Each year, mobile Internet access from PCs and other non mobile phone devices gets better and better and as I write these lines, I am sitting in a railway station in Paris, connected to the Internet via a 3G USB dongle at multi-megabit speeds. I travel a lot and depending on the country I am seeing lots of people doing the same these days. While at the beginning of this trend, the distinctively red Vodafone PC card adapters were dominant, today it's mostly 3G USB dongles and I wonder how many people still bother looking for suitable Wi-Fi to connect.
It's definitely a trend and operators in many countries are experimenting with it. So how will this trend continue? Dean Bubley over at Disruptive Wireless has worked on a detailed report on this and has published it this week. Here are some of the findings which I think are right on the mark:
- 3G USB dongles will continue to be more successful for some time to come than built in 3G connectivity. From my experience in countries such as Germany and Austria, getting online is as simple as walking into the supermarket, picking up a 3G dongle and SIM card for a couple of euros. Unfortunately, it's not everywhere like this. In other European countries, like France for example, the situation is quite different, with operators still resisting the general trend. Built in 3G cards on the other hand are unlikely to get as cheap as Wi-Fi chips for quite some time to come so the PC/notebook industry is probably reluctant to add 3G capabilities to notebooks by default in the same way as Wi-Fi.
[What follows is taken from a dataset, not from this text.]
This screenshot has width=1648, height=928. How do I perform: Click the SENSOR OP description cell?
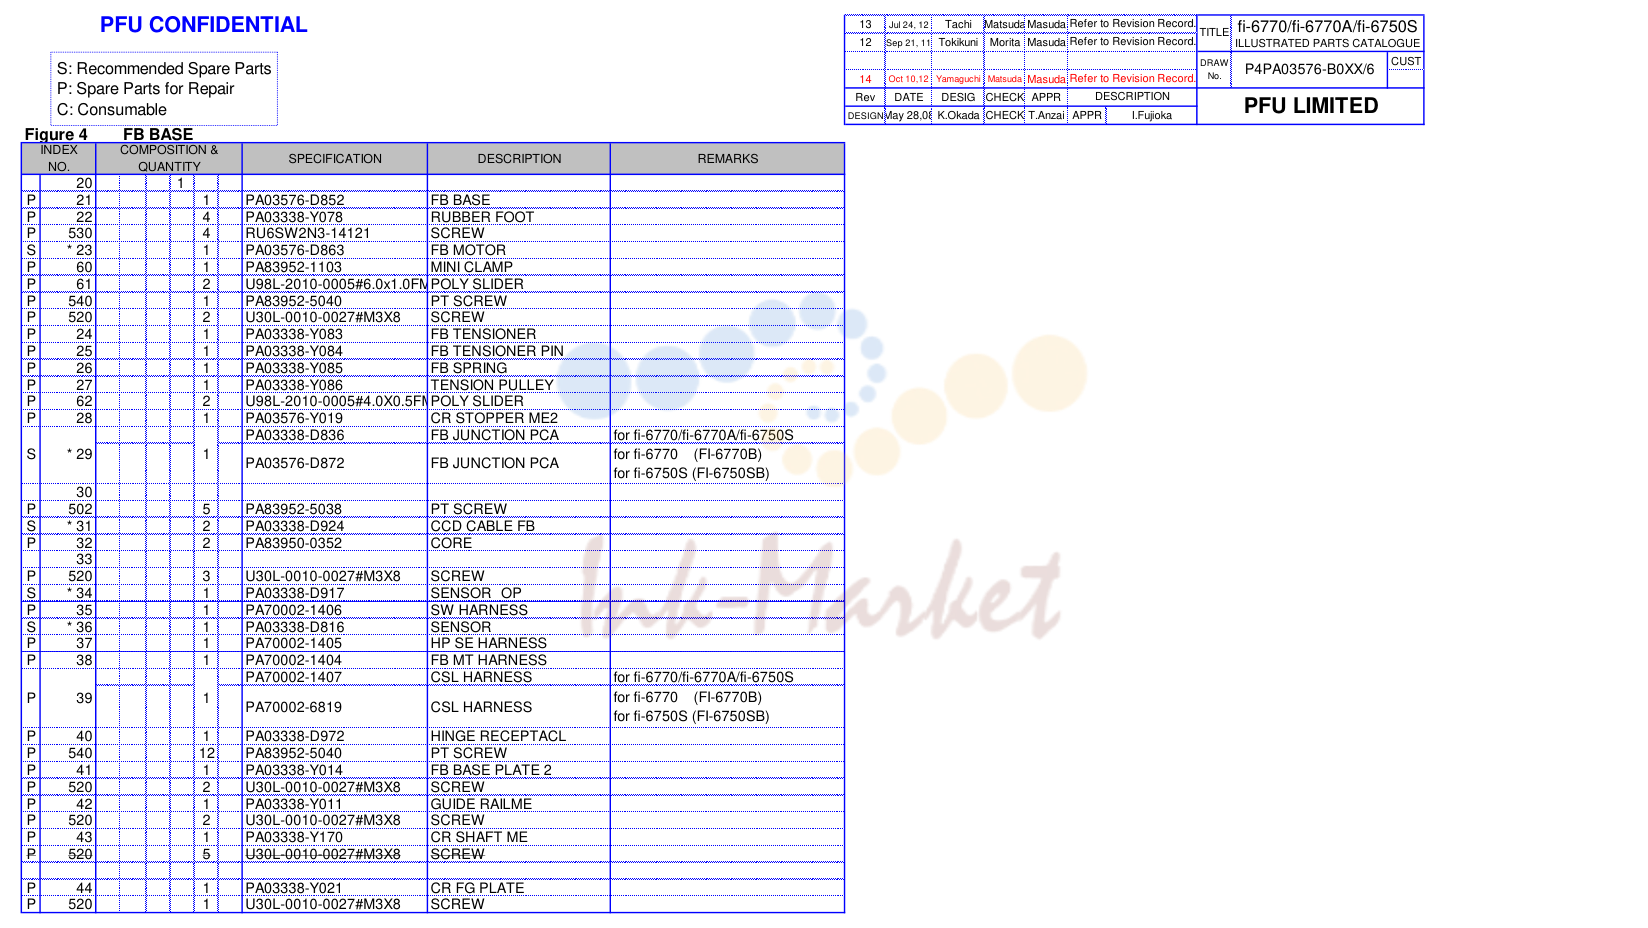(x=476, y=593)

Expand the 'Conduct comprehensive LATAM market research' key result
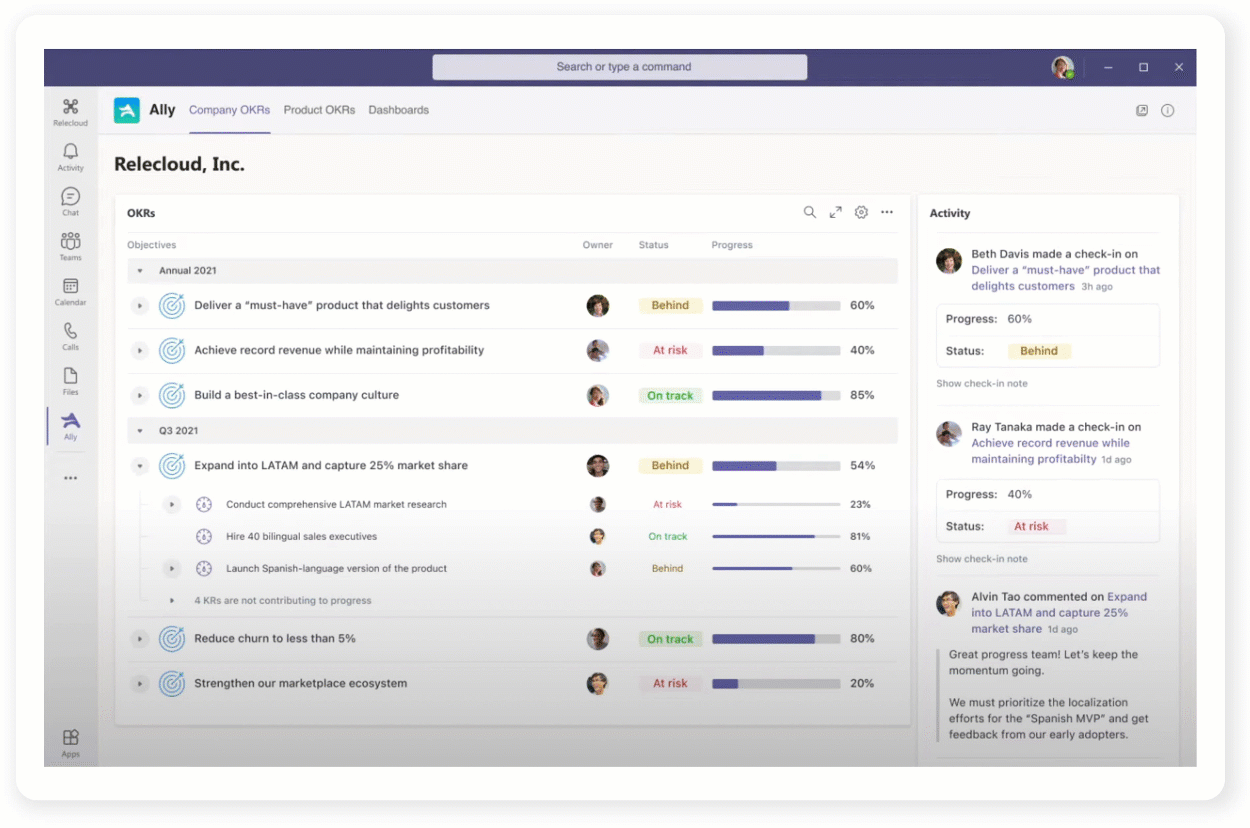[x=172, y=505]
- 340 million devices non mobile phone devices connected via 3G by 2014. An interesting number considering about 4 billion devices online by that time and unequal distribution of such devices mainly in developed markets. But given the falling prices and prepaid billing models by day, week and month, buying an inexpensive dongle for occasional use will definitely drive the numbers.
- Dean estimates about 45 million WiMAX users by 2012. I think that's probably in the right ballpark as well. After lots of activity around alternative WiMAX operators in Europe 18 months ago, this has pretty much died down in the meantime and I think the window of opportunity has been pretty much lost. After all, 3.5G HSPA is now available in Austria, for example, for 9 euros a month with a traffic limit of 15 GB.
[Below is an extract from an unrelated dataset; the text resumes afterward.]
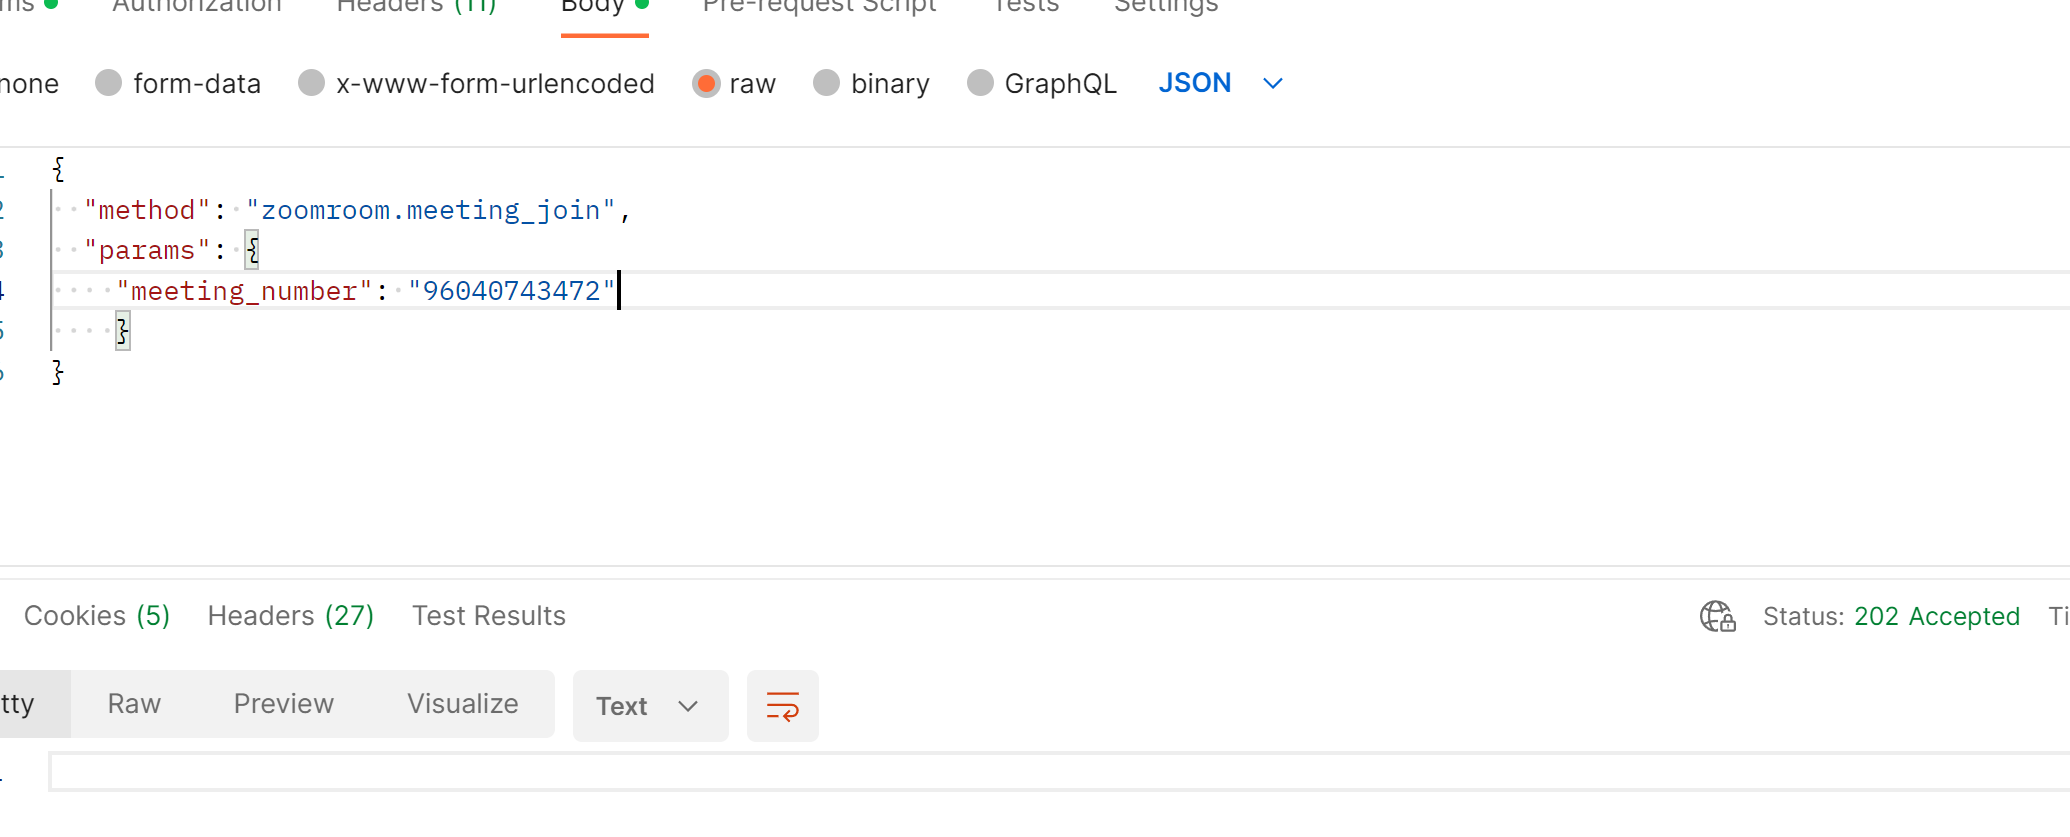The height and width of the screenshot is (837, 2070).
Task: Click the network globe lock icon
Action: 1717,616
- Impact of the Credit Crunch and the Capacity Crunch. Indeed, having more users on the network will of course drive bandwidth requirements and operators will have to monitor their networks closely and invest in upgrading the backhaul capacity of existing base stations and add additional ones in high traffic locations. The extend of this, however, has yet to be seen. I've done my own calculations on when we might see a general capacity crunch and I think it is still some years off. In the meantime, technology is developing and backhaul is getting cheaper. So it remains to be seen if the demand curve going upwards and infrastructure and backhaul prices going downwards can be brought into a healthy balance for everyone.
Lot's more to be found in Dean's report and if you are lucky enough to work for a company that appreciates the value of such research I encourage you to give your business intelligence department a call and ask if they have this report available.